The semi-strong form of the efficient market hypothesis encompasses the weak form and adds that
share prices also reflect all current publicly available information, for instance a detailed analysis of
published accounts. If the semi-strong form holds, then a detailed analysis of published accounts will
not assist in a prediction of future share price movements, since the share price already contains all
relevant information shown in those accounts or made public since the issue of those accounts. As
such it would only be possible to predict share price movements if unpublished information were
known, in other words through insider information. Statistical evidence suggests that the semi-strong
form of the efficient market hypothesis is valid.
The strong form of the efficient market hypothesis proposes that the current share price reflects all
information relevant to the company, whether or not that information has been made public. If this
is the case then it will never be possible to predict share price movements. The implication of this
statement is that there would be no scope for gains to be made on share trading through the
obtaining of inside (unpublished) information. Clearly this appears not to hold in practice, since
legislation has been set to prevent insider dealing.

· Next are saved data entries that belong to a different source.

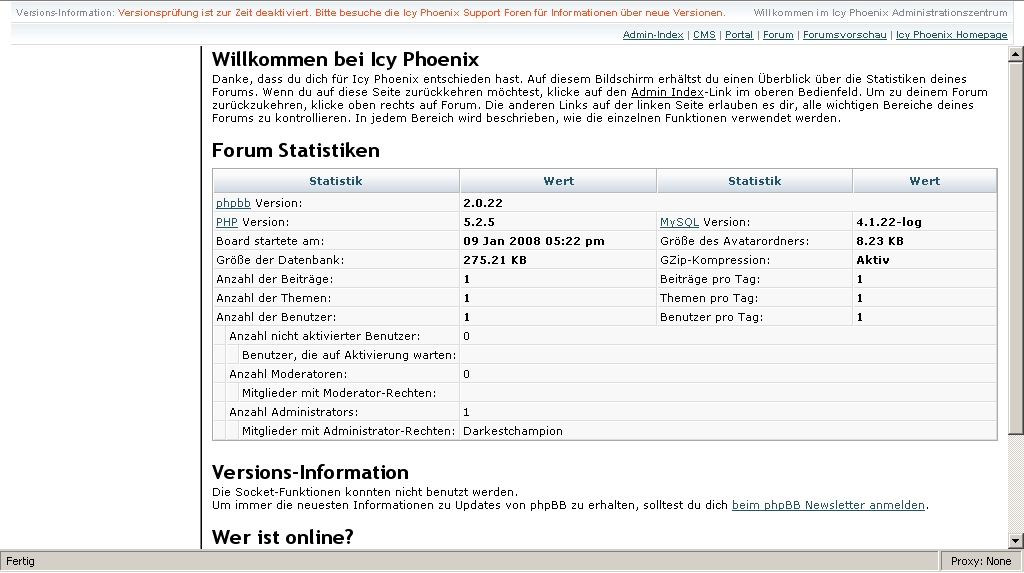Click the 'Proxy: None' status bar panel
The image size is (1024, 573).
pos(980,561)
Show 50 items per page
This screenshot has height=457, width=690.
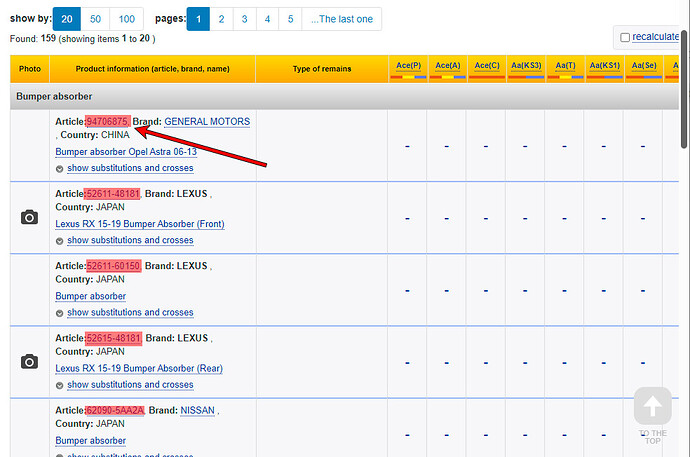[x=97, y=19]
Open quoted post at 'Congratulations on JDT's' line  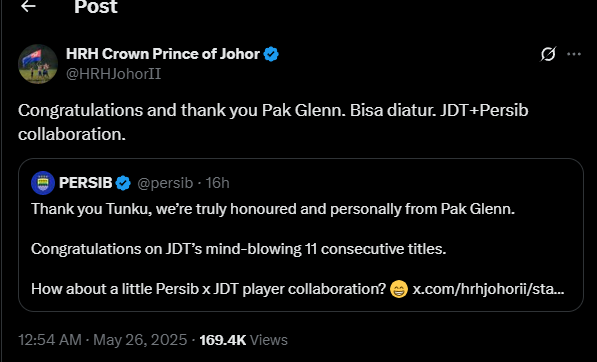point(238,249)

(b) Share price rises after announcement of high earnings.
The market will have assessed the likely level of the company's earnings from information which
has been available to the public and the share price will be based on that assessment. If subsequent
information suggests that the estimate of earnings was inaccurate the share price should adjust immediately under the semi-strong form of the efficient market hypothesis. In the situation
described there was an immediate share price movement, but this continued over the following two
or three days. This would suggest that the market is not absolutely efficient in the semi-strong form,
because if it were the entire adjustment should have occurred immediately on announcement of the
earnings figure.
It is also true that the market is not efficient in the strong form, otherwise the high earnings figure
would have been known before it was published and as such reflected in the share price. Since the
share price moved on announcement of the earnings, the strong form cannot hold.
Return on professionally managed portfolios
The suggestion that the return on professionally managed portfolios is likely to be no better than that which
could be achieved by any investor would be supported by the strong form of the efficient market hypothesis.
Assuming portfolio managers are not party to inside, unpublished information, this view would also be held
by the semi-strong form of the efficient market hypothesis. However, if this proposition were to be unduly
accepted there would be no demand for professionally managed portfolios. Since this is not the case,
investors must perceive some benefit of placing their funds in the hands of portfolio managers. This would
therefore suggest that the market is not efficient in either the semi-strong or strong form.
Share price movements around the fiscal year end.
The downward movement on share prices just before the year end followed a subsequent upward movement
is due more to supply and demand effects than the efficient market hypothesis. There is no information
specific to a particular security which causes the managers of portfolios or other investors to sell and then re-buy:
it is simply the result of tax effects which apply universally to all shares across the market.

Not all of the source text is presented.